After the French dictator was defeated, the case for the metric system in France sank into near-limbo at first, as it did in the US. But it gradually spread across Europe because you can’t keep a good idea down and science and industrialization were demanding it.

Welcome to the rational world

What has kept the metric system going is its inherent rationality. Rather than use a hodgepodge of local systems, why not build one based on measurements everyone could agree on configured around the number 10, which neatly matches the number of digits on most people’s hands?

Above all it’s universal, a gram means a gram in any culture. Meanwhile, buy a pint in the UK and you’ll get 20oz of beer, do the same in America and, depending where you are, you’ll likely get 16oz – a fact that still shocks British drinkers. The differences are also there with tons, and the odd concept of stones as a weight measurement.

Metric is by no means perfect. For example, in the initial French system, a gram, or grave as it was initially known, was the mass of one cubic centimeter of water. A meter was a 10 millionth of the distance between the pole and the equator – although the French weren’t exactly sure how far that was at the time.

Since then the system has been revised a lot with discoveries of more natural constants. For example, a meter is now 1/299,792,458 of the distance light travels at during a second. As of 1967, the second itself has been defined as “the duration of 9,192,631,770 periods of the radiation corresponding to the transition between the two hyperfine levels of the ground state of the caesium-133 atom,” but better measurement by atomic clocks may change this.

The chief adherents to the metric system initially were scientists who desperately needed universal sources of measurement to compare notes and replicate experiments without the errors common when converting from one measuring system to another.

This is down to convoluted systems like 12 inches in a foot, three feet in a yard, 1,760 yards in a mile, compared to 100 centimeters in a meter and 1,000 meters to a kilometer. A US pound is 0.453592 kilograms, to six figures at least, these are the kind of numbers that cause mistakes to be made.

Most famously in recent memory was the Mars Climate Orbiter in 1999. The $125 million space probe broke up in the Martian atmosphere after engineers at Lockheed Martin, who built the instrument, used the US Customary System of measurement rather than metric measurements used by others on the project. The probe descended too close to the surface and was lost.

A more down-to-earth example came in 1983 with the Air Canada “Gimli Glider” incident, where pilots of a Boeing 767 underestimated the amount of fuel they needed because the navigational computer was measuring fuel in kilograms rather than pounds. With roughly 2.2 pounds to the kilogram, the aircraft took on less than half the fuel is needed and the engines failed at 41,000 feet (12,500m).

The two pilots were forced to glide the aircraft, containing 69 souls, to an old air force base in Gimli that luckily one of the pilots had served at. It was now being used as a drag strip but thankfully there were only a few minor injuries.

And don’t even get me started on Celsius and Fahrenheit. With Celsius water freezes at 0 degrees and boils at 100 at ground level, compared to 32 and 212 for Fahrenheit.
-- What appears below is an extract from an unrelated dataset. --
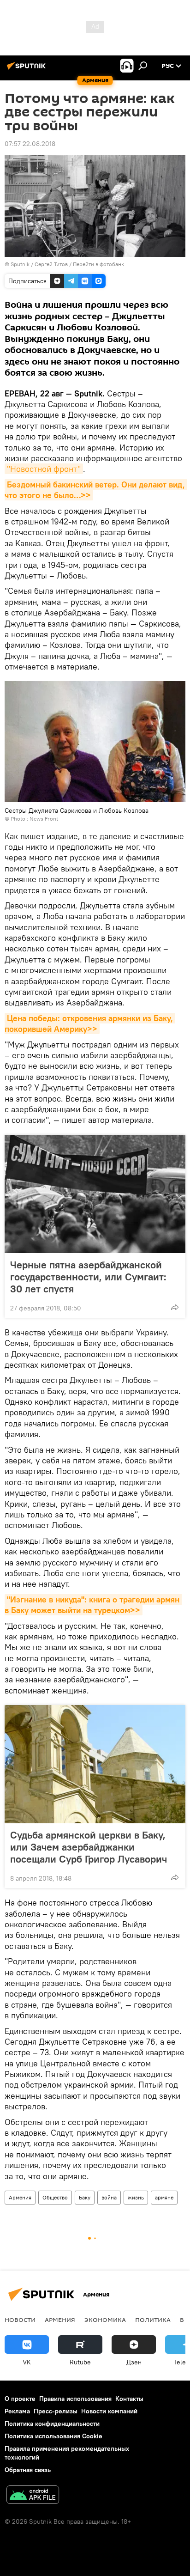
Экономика (105, 2319)
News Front (44, 818)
It’s a nonsensical system and the US is now the only nation in the world to use Fahrenheit to measure regular temperatures.

The slow and winding road

Back in 1821, Secretary of State John Quincy Adams reported to Congress on the measurements issue. In his seminal study on the topic he concluded that while a metric system based on natural constants was preferable, the amount of kerfuffle needed to change from the current regime would be highly disruptive and he wasn’t sure Congress had the right to overrule the systems used by individual states.

The disruption would have been large. The vast majority of America’s high value trade was with the UK and Canada, neither of which were metric.

In addition, American and British manufacturers rather liked the old ways. With the existing system, companies manufactured parts to their own specifications, meaning if you wanted spares you had to go buy them from the original manufacturer. This proved highly lucrative.